▸ **Material for the task**:
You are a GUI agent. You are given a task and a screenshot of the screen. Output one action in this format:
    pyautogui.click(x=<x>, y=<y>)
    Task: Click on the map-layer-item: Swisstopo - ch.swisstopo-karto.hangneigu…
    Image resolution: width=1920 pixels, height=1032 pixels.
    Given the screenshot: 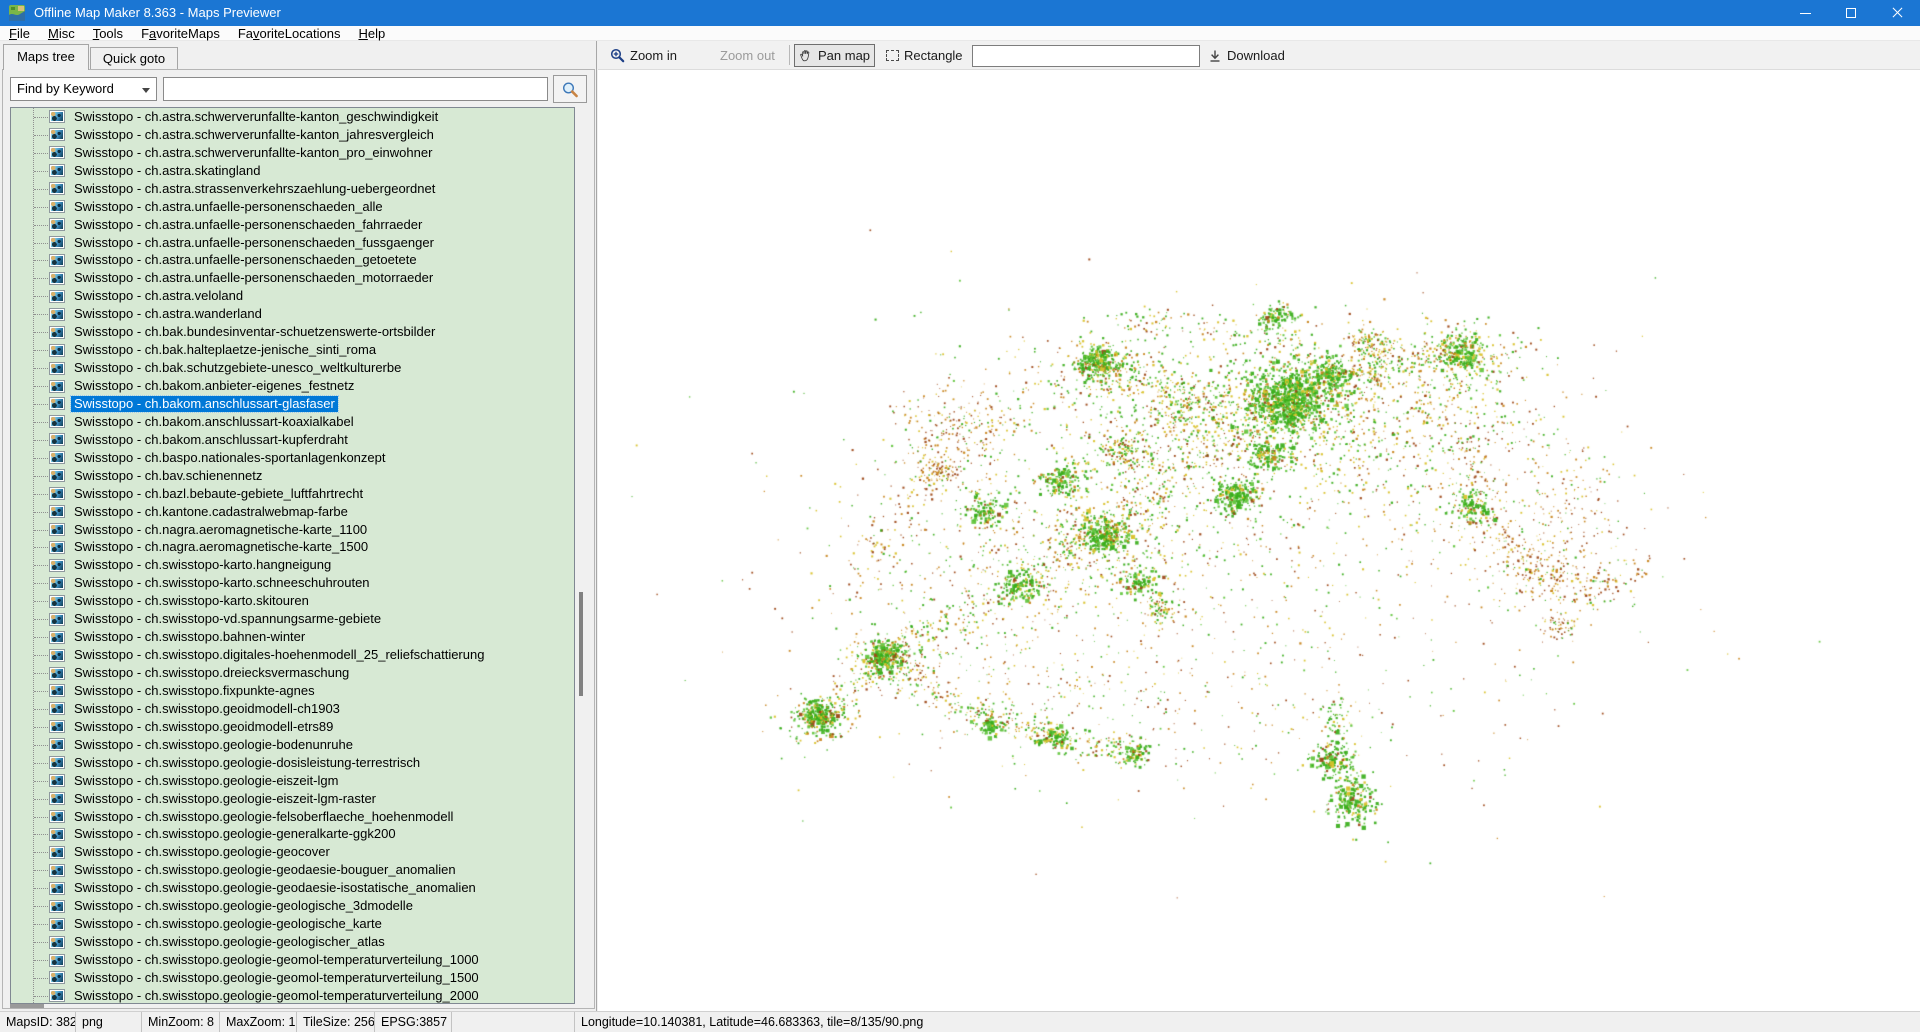 What is the action you would take?
    pyautogui.click(x=292, y=565)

▸ **Required work**: Starting at the beginning of the rows and ending at the line that contains "Image resolution: width=1920", give each line in a Markdown table with the columns Line and Text, numbering the lines in order and skipping blank ones.

▸ **Task result**:
| Line | Text |
|---|---|
| 1 | You are a GUI agent. You are given a task and a screenshot of the screen. Output one action in this format: |
| 2 |     pyautogui.click(x=<x>, y=<y>) |
| 3 |     Task: Click on the map-layer-item: Swisstopo - ch.swisstopo-karto.hangneigu… |
| 4 |     Image resolution: width=1920 pixels, height=1032 pixels. |